(EXERCISE REQUIREMENTS)
Reading the records below, how many lines contain "icon"? Respond with a number and nothing else.
### WORKING DATA ###
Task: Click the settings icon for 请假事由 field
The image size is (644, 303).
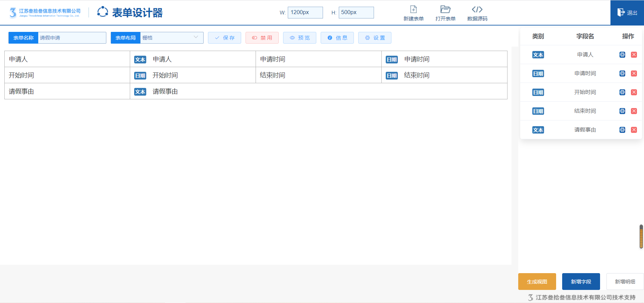Action: 622,130
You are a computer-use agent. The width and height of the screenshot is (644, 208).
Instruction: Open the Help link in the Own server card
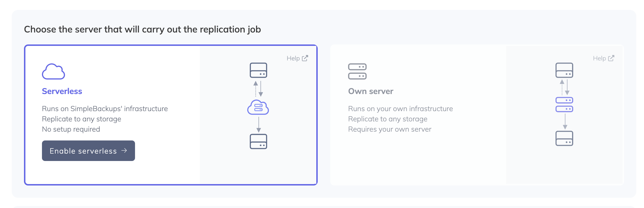point(599,58)
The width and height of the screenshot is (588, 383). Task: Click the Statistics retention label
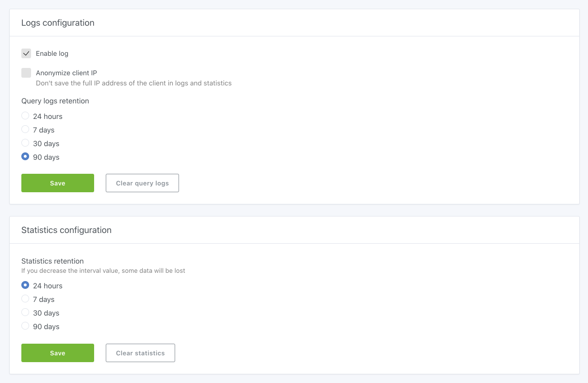click(52, 261)
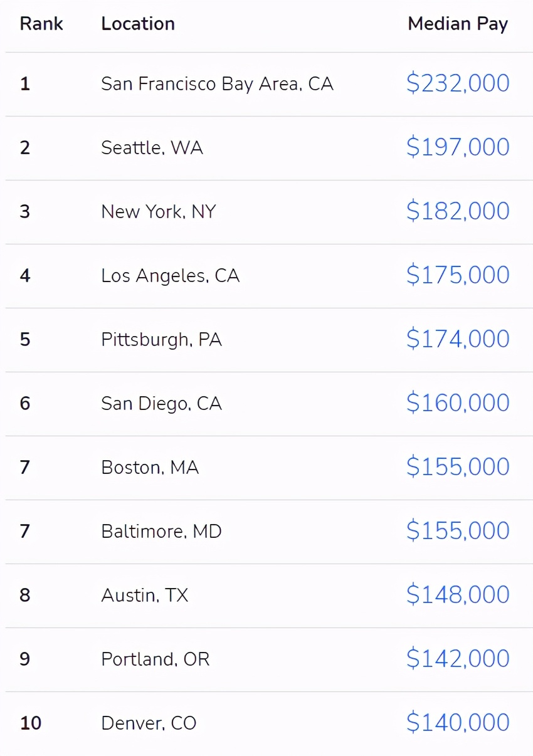Open the $197,000 pay link for Seattle
The height and width of the screenshot is (756, 533).
click(x=458, y=147)
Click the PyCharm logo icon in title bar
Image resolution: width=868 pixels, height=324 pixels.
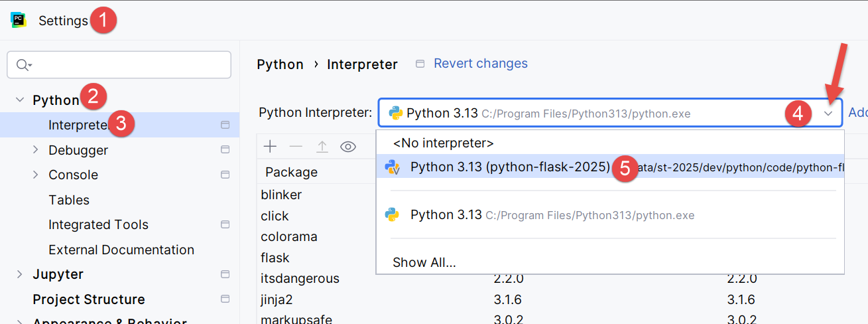(x=19, y=20)
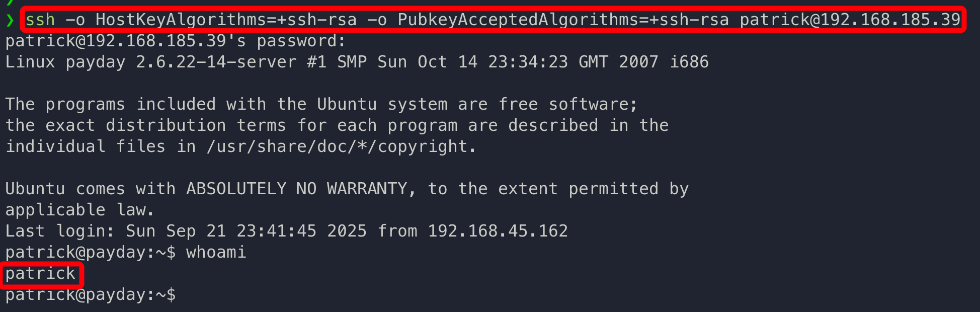Click the kernel build time 23:34:23

pyautogui.click(x=528, y=62)
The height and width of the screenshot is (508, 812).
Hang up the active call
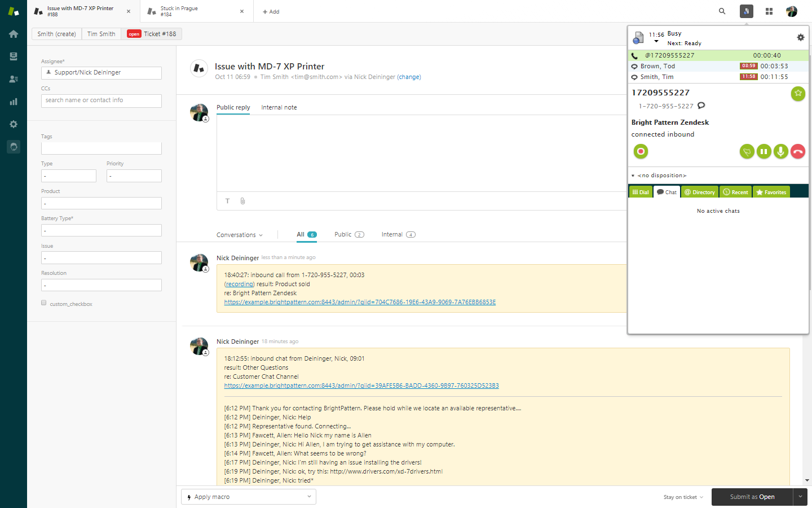[x=798, y=151]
###
(RESULT)
2